I know it's not what you were asking but the simplest solution would be for one of you to buy the home and the other pay rent. The renter gets to keep the opportunity cost of the money and the owner gets any appreciation and equity gains. It's simple because the renter can move out any time they want and the owner can sell any time they want. You just need to figure out a "fair" rent value. The rent value should be high enough to help contribute to repairs which are paid by the owner.
This is what we are doing now, and had planned to do for awhile longer. But with the big run-up of housing prices lately and some social issues (major increase in urban decay, homeless and crime) BF has decided he'd like to sell asap and move.

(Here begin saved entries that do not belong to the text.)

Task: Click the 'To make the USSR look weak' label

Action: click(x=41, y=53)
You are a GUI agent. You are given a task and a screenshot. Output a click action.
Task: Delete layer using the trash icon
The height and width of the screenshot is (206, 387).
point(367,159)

We would likely move to another HCOL area so buying a place solo would be hard. Plus, I think we both feel more secure owning equally rather then one being a roommate. If that's the case I think we would just opt to rent a place together instead of buy. Which is a good (EASY) option for us short term.

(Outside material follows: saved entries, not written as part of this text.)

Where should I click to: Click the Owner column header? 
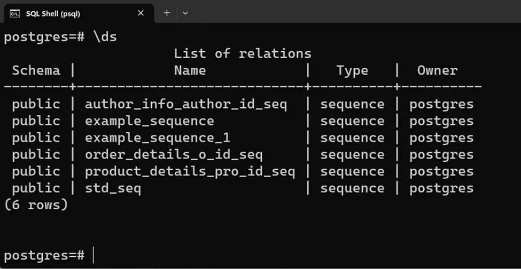coord(437,70)
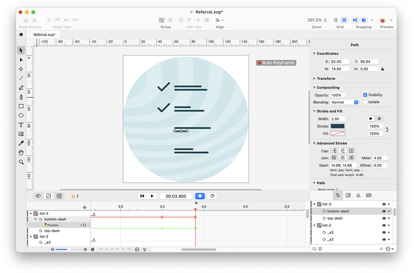Open the Stroke color swatch
417x273 pixels.
338,126
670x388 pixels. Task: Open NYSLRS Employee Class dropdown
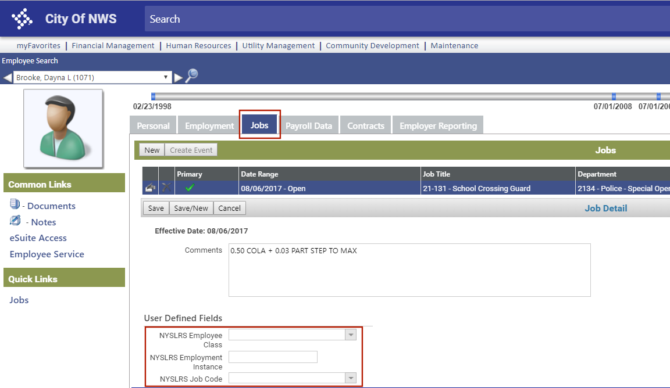pyautogui.click(x=350, y=335)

Thanks for the suggestions. Will Google life estates and the tenents in common deeds. Life estates dont sound like anything we would want but holding the deed as joint tenents in common sounds good. Unfortunately it doesn't address the survivor/heir issues but maybe a trust can do that.
Serious question.
What if you buy a property together and it explodes in value. Then he dies and you are stuck unable to buy out his half from whoever inherits it.

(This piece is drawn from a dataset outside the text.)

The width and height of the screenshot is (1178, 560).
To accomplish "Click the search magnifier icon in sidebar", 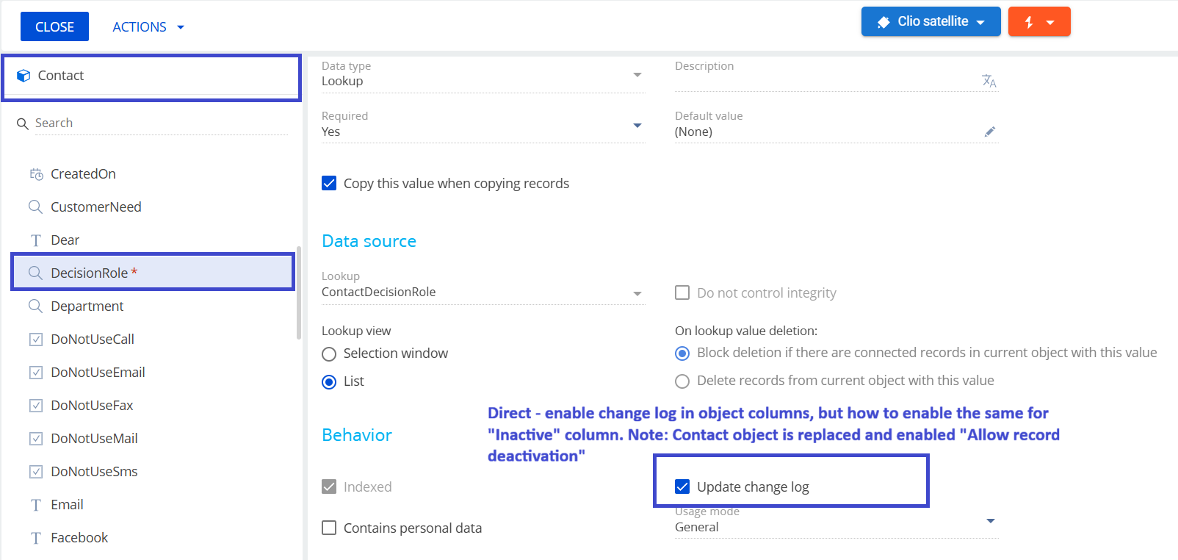I will pyautogui.click(x=23, y=123).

Do either of you really want to be stuck in a position of quite possibly not being able to afford owning your own home, possibly in your senior years??
Also, having seen many, MANY divorces, it's not always easy for two parties to settle on a value for the house. I saw a divorced couple lose a ton of money because they couldn't agree on a sale price and missed the high season for selling.
This could end up being your situation if you end up co-owning the property with whomever inherits. If they are greedy or unreasonable, you could end up in a drawn out conflict while losing your home.
Now, if you're both totally okay with losing your long term partner, and then losing your home, while possibly being in a brutal legal battle with their heir...then you are much tougher people than I am.
DH and I shared title on our previous home before we got married, and set it up that the survivor inherits the home, just like a marital home. That's just what I did personally, but that's because I could never handle selling and moving whole mourning.
Regardless of what you choose, I strongly recommend seeking legal counsel. There are a lot of ways this kind of arrangement can go sideways, so you will want to set it up in a way that protects whomever survives as best as possible and doesn't leave them vulnerable to legal conflict upon the other's death.
These are all the reasons I am very hesitant to do this. Plus other issues like if one gets sued or medical costs etc that would force a sale. I'd hate to deal with these potential issues (as would he) if one of us died. But it is really important to us to leave our assets to our siblings (I only have one but he has 5). I think the only thing we can do is just agree that no matter what the situation is, if one died (or we broke up) the house would be sold and the proceeds divided. Or just rent.
I really would think about that carefully.
If you end up with this person for a very long time, either of you losing the other could be utterly devastating, and the last thing you may want to deal with is having to sell a home.
Agreeing that it will be sold doesn't solve anything, because the heirs inherit ownership.
You could talk to a lawyer and see if it's possible to have a legal arrangement that the title of the home never actually transfers to an heir, and that the home doesn't need to be sold right away.
As in, whomever survives retains the home, and has two years to either sell and give half to the heir(s), or can buy out the heir(s) at a value determined by their own assessor.
That way, the heir(s) are never actually entitled to the home and never have any legal say in how or when it's handled, they're just entitled to a cash inheritance within 2 years of death.
That could be legally tricky to pull off though, and when things are legally tricky, they're easy to legally poke holes in.
DH and I actually decided to just trust the other to fulfill our wishes. No legal documents involved. We have clear legal outlines of what happens if we split up, but if one of us dies, we each know what the other wants done with our assets. Neither of us want the other to ever get caught up in legal battles with our other loved ones.
I'm not saying this is right for you, I'm just saying that that's what DH and I came to after a lot of contemplation and understanding how ugly post-death division of assets can be.
Just think very, very carefully about the positions you might end up in for every one of your options, and remember that you might be in deep, all consuming mourning when they could happen.
I've seen enough families ripped apart over this shit to be extremely careful and to understand that putting things in writing can cause as many problems as it solves.